Toda obsesión posee un origen, o al menos eso creemos y nos ocupamos en develar la raíz de tal o cual manía. Quiero creer que el origen de mi simpatía por los azulejos proviene de las escaleras de casa de los abuelos. Sobre el muro que las custodiaba existía una composición de azulejos artísticos de varios metros de altura: don Quijote y su redondo Sancho, sobre sus monturas, entrando a un pueblo (más parecía que entraban a la casa, inmensos). Y había una leyenda escrita (que ya olvidé) que seguramente servía de guía para encontrar, en la obra escrita, ese pasaje.
Mi obsesión infantil consistía en tocar los mosaicos accesibles y aislar la figura de cada uno, que por sí solos no eran nada y en conjunto eran un todo impresionante.
Cada cuarto de esa casa tenía azulejos diferentes en los pisos, de diversos colores, formas y texturas. Eran como un intento de definir fronteras por doquier.

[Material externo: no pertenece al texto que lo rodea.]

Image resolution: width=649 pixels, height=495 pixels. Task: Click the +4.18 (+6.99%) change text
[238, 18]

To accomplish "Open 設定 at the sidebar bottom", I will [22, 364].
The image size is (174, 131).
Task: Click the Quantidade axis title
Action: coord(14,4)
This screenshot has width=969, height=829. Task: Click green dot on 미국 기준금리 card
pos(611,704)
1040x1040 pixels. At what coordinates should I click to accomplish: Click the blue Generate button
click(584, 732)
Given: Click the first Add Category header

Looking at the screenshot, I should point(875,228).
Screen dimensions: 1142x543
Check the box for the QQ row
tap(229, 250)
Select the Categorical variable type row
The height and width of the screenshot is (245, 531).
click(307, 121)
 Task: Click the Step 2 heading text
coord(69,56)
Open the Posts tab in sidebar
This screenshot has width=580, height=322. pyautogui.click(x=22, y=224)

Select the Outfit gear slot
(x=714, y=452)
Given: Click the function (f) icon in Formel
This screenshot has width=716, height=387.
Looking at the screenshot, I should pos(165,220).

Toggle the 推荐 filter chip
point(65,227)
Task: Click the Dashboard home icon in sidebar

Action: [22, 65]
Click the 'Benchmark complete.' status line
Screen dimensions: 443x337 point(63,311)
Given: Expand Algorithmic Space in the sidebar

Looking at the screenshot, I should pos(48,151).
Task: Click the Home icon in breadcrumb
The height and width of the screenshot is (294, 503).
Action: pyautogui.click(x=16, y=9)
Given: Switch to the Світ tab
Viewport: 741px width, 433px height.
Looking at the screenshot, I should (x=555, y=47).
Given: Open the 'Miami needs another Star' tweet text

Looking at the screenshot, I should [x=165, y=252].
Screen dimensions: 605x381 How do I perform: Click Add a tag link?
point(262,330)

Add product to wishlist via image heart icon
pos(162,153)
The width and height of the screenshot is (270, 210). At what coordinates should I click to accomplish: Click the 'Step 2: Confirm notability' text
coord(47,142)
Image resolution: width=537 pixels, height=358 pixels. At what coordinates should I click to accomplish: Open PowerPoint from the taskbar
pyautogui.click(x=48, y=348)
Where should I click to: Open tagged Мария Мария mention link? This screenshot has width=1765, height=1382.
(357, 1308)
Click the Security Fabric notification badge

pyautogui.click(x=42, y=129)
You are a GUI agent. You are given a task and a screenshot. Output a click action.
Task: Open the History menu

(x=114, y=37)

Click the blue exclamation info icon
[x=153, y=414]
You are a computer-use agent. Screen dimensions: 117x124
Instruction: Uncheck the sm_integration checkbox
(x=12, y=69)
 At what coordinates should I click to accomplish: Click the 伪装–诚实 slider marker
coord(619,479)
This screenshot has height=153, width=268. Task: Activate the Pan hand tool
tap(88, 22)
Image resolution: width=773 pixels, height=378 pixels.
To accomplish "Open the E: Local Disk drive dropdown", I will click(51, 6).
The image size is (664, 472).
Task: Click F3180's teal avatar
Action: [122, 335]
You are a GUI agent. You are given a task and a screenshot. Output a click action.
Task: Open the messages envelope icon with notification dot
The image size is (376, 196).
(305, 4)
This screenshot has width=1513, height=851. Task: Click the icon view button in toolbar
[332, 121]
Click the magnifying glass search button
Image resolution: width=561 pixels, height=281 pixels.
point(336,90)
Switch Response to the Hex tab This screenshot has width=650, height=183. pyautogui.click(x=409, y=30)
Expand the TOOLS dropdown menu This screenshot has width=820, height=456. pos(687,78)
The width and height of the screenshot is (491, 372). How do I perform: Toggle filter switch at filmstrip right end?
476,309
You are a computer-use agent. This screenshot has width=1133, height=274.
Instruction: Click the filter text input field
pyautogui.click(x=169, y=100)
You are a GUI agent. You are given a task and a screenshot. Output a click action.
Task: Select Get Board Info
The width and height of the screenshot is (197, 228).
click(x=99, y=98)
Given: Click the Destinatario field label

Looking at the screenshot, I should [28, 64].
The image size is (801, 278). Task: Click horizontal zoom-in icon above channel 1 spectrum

Y cada pieza escondía rostros y figuras que aguardaban ser descubiertos por algún ocioso (u ociosa).
Todavía busco ojos, narices, bocas, dientes y anexas en los azulejos (hay cada monstruo en mi baño); nadie guardó una foto del Quijote aquél y he estado tentada a tocar el timbre de esa casa para volver a verlo y releer el lema (si acaso el nuevo dueño conservó los azulejos).